Góða nótt – see all tsgged photos st http://flickr.com/photos/cogdog/tags/iceland/

Profile Picture for Alan Levine aka CogDog
An early 90s builder of the web and blogging Alan Levine barks at CogDogBlog.com on web storytelling (#ds106 #4life), photography, bending WordPress, and serendipity in the infinite internet river. He thinks it's weird to write about himself in the third person.

Comments

  1. I am green with envy and shaking my puny fist at my monitor right now. What a sweet gig– a wonderful looking place with hot tub in Iceland! Enjoy it!

    I knew the most beautiful girl from Iceland once…

  2. Looks like a great place. Somewhat typical of what we remember of Iceland. The gigapan gives quite the feeling of the terrain and the amount of buildings, more than I thought at first glance. (relink the gigapan on this blog, it’s broken) We’ll stay in touch.

  3. I heard that the Vikings named Iceland and Greenland to throw off people who wanted to muscle in on their fishing grounds. Iceland was nice and green, and Greenland was full of ice.

  4. See if you can find the real skyr while you are there, the kind that comes out of a tub in a blob and is wrapped in paper, not the new kind that’s really yogurt. I lived in Iceland at 16 (Keflavik) and went to school in a Quonset hut; Skinna looks just like my dog Husky, who came back to the US with us. I miss Iceland and Husky, and I wish I had some real skyr, many years later. If you find it and bring it back to Strawberry I will drive there and pick it up in person! :-)
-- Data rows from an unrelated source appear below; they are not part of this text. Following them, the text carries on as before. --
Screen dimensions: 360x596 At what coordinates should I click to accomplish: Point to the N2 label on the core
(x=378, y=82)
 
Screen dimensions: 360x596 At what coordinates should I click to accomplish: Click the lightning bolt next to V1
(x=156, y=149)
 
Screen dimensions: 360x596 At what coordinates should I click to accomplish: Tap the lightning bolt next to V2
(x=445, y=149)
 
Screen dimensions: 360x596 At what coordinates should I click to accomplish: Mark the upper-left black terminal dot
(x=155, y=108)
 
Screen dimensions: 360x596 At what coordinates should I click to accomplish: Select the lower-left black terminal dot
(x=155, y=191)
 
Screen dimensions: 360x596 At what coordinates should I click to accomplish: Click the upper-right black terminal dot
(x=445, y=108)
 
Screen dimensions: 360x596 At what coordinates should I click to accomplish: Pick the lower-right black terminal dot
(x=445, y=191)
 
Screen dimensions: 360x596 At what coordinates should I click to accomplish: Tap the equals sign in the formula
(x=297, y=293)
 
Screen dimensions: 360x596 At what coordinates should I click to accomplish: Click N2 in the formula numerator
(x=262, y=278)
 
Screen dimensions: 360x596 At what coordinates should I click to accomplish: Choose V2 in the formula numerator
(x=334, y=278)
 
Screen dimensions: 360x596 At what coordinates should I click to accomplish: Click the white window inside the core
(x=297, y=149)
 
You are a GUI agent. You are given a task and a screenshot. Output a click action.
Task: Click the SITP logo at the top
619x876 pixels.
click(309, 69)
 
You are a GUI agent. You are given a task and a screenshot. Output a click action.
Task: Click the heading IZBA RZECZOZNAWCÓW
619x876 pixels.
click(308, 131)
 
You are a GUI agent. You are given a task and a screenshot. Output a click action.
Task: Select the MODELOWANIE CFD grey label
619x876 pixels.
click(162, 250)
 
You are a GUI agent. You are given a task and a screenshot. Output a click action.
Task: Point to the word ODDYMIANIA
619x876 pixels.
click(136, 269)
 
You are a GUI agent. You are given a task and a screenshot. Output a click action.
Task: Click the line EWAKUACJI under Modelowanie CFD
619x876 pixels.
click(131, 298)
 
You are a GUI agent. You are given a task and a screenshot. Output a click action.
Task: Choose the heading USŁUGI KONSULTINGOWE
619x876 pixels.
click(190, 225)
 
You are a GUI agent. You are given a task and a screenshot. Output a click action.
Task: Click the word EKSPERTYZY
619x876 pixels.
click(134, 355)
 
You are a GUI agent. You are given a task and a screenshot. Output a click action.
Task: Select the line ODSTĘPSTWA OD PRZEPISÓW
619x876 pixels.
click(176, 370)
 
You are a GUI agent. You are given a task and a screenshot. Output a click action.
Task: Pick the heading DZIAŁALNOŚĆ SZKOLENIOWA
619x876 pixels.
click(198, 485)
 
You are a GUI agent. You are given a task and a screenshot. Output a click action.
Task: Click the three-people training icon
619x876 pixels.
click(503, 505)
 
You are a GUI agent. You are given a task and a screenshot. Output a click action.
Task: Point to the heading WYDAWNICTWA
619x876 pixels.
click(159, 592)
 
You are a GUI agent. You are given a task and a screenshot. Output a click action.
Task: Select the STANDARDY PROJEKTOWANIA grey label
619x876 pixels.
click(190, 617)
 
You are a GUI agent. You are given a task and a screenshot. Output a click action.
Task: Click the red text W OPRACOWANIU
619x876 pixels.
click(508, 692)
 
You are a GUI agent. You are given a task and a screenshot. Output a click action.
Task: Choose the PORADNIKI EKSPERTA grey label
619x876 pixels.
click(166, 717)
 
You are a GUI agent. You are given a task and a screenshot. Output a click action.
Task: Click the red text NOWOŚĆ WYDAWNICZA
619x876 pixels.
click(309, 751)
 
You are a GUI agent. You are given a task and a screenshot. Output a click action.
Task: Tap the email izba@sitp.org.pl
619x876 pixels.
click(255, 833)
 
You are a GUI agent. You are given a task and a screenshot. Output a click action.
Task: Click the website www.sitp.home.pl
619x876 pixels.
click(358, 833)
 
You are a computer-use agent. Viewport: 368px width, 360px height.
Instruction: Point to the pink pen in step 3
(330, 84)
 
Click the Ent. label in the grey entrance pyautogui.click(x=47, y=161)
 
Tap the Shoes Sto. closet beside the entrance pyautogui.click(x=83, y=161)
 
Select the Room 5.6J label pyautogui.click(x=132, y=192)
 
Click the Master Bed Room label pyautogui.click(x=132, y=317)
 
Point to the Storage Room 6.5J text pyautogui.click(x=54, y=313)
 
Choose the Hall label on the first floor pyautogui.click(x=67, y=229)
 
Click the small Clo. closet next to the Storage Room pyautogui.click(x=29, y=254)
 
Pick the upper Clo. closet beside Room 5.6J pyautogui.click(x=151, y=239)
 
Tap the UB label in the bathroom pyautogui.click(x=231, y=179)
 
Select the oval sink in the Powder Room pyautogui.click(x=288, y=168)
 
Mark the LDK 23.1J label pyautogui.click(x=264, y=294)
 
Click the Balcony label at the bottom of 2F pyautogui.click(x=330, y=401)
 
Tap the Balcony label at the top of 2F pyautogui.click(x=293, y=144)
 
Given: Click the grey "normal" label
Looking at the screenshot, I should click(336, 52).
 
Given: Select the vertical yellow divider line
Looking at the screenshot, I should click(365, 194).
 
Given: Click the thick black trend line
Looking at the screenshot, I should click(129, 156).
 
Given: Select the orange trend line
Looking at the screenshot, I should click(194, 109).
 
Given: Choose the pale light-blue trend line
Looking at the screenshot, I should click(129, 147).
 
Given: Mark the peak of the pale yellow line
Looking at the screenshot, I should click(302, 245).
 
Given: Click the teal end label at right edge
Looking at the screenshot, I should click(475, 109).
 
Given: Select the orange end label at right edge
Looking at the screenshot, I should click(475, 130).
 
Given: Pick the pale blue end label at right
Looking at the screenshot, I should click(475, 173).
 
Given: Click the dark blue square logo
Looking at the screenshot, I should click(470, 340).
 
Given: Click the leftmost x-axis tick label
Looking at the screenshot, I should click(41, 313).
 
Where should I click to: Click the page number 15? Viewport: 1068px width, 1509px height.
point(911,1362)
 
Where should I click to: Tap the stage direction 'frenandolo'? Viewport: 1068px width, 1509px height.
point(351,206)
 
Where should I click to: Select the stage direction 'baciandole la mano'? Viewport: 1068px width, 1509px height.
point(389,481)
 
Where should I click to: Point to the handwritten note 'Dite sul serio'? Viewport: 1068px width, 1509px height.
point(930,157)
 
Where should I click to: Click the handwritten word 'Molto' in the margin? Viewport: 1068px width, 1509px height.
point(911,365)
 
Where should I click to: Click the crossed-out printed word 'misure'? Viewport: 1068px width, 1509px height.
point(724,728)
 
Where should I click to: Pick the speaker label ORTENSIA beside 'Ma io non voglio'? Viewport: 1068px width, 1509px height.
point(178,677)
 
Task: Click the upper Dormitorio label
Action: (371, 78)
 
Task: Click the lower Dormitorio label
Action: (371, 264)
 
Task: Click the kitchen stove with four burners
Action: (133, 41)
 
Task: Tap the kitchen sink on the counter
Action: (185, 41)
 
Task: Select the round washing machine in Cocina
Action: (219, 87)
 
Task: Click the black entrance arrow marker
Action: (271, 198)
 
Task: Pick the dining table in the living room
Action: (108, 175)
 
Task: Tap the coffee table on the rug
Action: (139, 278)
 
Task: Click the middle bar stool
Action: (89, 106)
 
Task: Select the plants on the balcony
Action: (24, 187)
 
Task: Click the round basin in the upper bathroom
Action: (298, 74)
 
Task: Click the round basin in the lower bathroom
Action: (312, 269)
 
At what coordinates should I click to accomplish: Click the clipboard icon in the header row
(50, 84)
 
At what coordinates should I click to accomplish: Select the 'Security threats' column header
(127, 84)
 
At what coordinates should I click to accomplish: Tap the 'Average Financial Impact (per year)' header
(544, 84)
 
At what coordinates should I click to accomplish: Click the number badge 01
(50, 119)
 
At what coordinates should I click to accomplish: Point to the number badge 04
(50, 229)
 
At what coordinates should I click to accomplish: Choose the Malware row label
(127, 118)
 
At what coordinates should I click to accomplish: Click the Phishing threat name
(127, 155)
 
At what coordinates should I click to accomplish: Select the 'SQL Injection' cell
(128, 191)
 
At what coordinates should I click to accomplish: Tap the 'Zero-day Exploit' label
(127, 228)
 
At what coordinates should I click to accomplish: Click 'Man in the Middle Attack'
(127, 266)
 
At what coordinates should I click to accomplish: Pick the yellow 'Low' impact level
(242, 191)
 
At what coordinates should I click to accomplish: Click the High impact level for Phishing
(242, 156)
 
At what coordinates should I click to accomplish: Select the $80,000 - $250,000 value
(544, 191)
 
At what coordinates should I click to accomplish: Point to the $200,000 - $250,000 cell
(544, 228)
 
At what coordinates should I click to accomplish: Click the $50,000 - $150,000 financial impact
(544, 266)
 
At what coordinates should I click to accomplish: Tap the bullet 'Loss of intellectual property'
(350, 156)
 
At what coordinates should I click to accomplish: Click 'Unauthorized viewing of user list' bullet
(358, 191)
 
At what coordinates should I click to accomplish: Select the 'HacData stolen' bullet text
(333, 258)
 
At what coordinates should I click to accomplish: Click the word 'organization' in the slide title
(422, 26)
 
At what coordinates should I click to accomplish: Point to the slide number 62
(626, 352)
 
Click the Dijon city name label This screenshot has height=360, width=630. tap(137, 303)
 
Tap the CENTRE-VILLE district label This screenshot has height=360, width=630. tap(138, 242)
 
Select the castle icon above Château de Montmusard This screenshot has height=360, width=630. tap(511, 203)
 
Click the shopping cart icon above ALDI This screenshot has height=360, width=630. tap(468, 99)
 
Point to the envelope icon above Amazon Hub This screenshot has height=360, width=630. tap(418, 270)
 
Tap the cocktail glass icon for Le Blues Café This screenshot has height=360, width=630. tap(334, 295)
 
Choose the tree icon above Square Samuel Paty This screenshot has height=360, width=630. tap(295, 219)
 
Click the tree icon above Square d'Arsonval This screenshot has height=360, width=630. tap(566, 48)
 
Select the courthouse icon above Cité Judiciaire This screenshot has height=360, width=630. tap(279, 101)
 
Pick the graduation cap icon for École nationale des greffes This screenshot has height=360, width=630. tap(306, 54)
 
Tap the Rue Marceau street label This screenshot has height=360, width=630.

  5. What a wonderful opportunity! Hope you will keep posting about your experiences. We only dream of snow and ice although our closest land mass is Antarctica. That thermal pool looks so inviting!

  6. The gigapan reminds me of what I love so much about County Mayo, Ireland–the stark sweep of the land and immense sky. This looks like a place where the imagination can roam.

    And the house! Wow! The “pot”–amazing. When I was in Northern Sweden a couple of early springs ago, I loved the outdoorsy-ness of their lives even in the dark & cold–the suanas helped, too. Something to be said about throwing oneself into that world for a spell. Of course, if the elections go badly on Tuesday, you might well find many of us at your doorstep. ;-)

  7. Looks like a great place to be for a while. Thank you for sharing these details. Judging from the pictures, I’d really like to know the floor plan, as I am always looking for that dream house to build on the dream land one day.

  8. Your post is moving, Alan. In the sense that it is really impressive how one can live with (almost) no boundaries and live happy everafter! I am an expatriate and for so long, before the Internet, longed for what you’re telling about: living in two sites at the same time. Keep on with your good work!

  9. Alan, I aspire to have your freedom and opportunities! Wow! (yes, I also want to know what happens if the horses are not there!)
    I will follow your adventures in Iceland from the sunnier Middle east, Qatar. Have a great time!